Add a Data Store -> Get a Record module before the router. Key it with the HubSpot owner_id ({{1.hubspot_owner_id}}). Two outcomes:

  • Hit. The Data Store returns the cached Notion user UUID. Pipe it into the Owner property of the Update/Create page module.
  • Miss. Fall through to a HubSpot Get an Owner module to read the owner's email, then a Notion List Users module filtered to that email, then a Data Store Add a Record module to write back the mapping. Future deals from the same owner skip both API calls.

This pattern is worth keeping in your toolkit for any "join two SaaS apps by user" scenario. It also gracefully handles archived HubSpot owners - the API returns archived: true and a null userId, but email is still populated, which is all the Notion side cares about.

For accounts where HubSpot and Notion users do not share a common email (an external sales contractor, a personal Gmail mismatched against a company Notion login), the fallback is the community-recommended switch() pattern: a static map of HubSpot owner_id to Notion user UUID embedded in a Make Set Variable. It is not elegant, but it is one row per teammate and survives every refactor.

Two-row diagram. Top row labelled Naive shows HubSpot Watch Deals connected directly to Notion Create a Page, ending in a blank Owner column. Bottom row labelled Working shows Watch Deals to Search Objects to Router to Create or Update with a parallel Data Store cache feeding the Notion Owner property.
The naive recipe leaves the Notion Owner column blank; the cached lookup pattern fills it in without re-calling Notion List Users on every deal.

Step 6: How do you test and avoid the Make scenario time limit?

Run the scenario manually with a single test deal first. Confirm the Notion page lands with every property populated and the Owner shows up as the linked person, not a numeric string. Then enable the schedule.
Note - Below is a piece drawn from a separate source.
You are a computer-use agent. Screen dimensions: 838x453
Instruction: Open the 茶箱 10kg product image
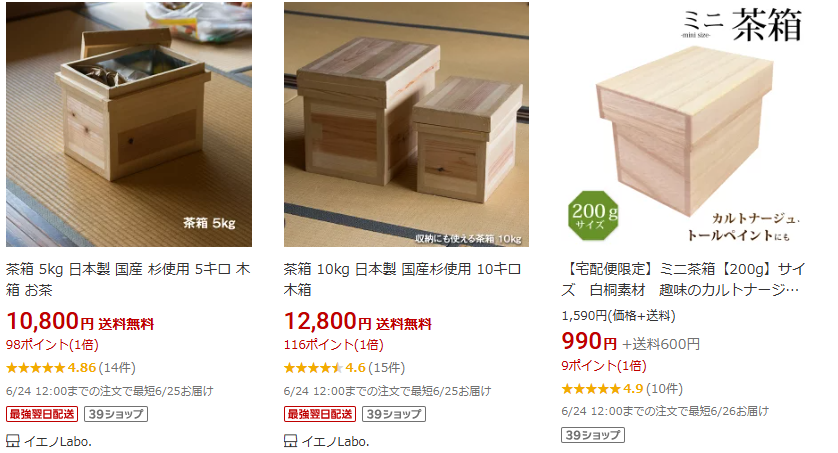tap(406, 124)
For initial backfills of large pipelines (hundreds of deals), watch the Make scenario time limit - Make hard-stops any single execution at 40-45 minutes. Backfills past that ceiling need to be split into pipeline-filtered chunks or, on the self-hosted side, you can self-host an n8n instance with no per-execution time cap. For the steady-state sync described above, runtimes stay under a minute even on busy portals.

FAQ

Why is the Notion Owner column blank after Make creates the page?

Because Make's HubSpot Watch Deals module returns the HubSpot owner_id (a numeric string), and Notion's Person property requires a Notion user UUID. The two systems do not share IDs. Step 4 above does the translation; Step 5 caches it.

Do I still need an HTTP + OAuth2 module to fetch HubSpot owners?

No. That was the workaround in the original 2023 Make community thread when Make's HubSpot owner modules were less complete. The current HubSpot app exposes a "Get an Owner" module that uses the existing OAuth connection - no separate HTTP module, no second OAuth dance, no 401 errors.

How do I avoid creating duplicate Notion pages on every deal update?

Use the deal_id as an upsert key. Add a Search Objects step before the Create/Update branch (Step 2 above), filter by your HubSpot Deal ID column, and route to Update if a match is found, Create if not. Without this, every Watch Deals tick that fires on a modification creates a new Notion page.

What if the HubSpot owner has a different email than the Notion user?

Fall back to the static switch() map: a Set Variable module with a hand-coded HubSpot owner_id -> Notion user UUID lookup. One row per teammate. Refactor when the team changes; the cost is bounded by team size, not deal volume.

Does this scenario work for the Watch CRM Objects trigger as well?

Yes. Watch CRM Objects emits the same hubspot_owner_id field on a deal record, so the mapping logic is identical. Pick Watch CRM Objects when you want a single trigger that handles deals, contacts, and companies; pick Watch Deals when the scenario is deal-only and you want pipeline filtering in the trigger UI.

How often does Watch Deals poll HubSpot?

Configurable per scenario. Free plan minimum is 15 minutes; Core, Pro, and Teams plans poll as often as every minute. There is no real-time webhook for deal updates on the standard HubSpot integration - Make's trigger is poll-based.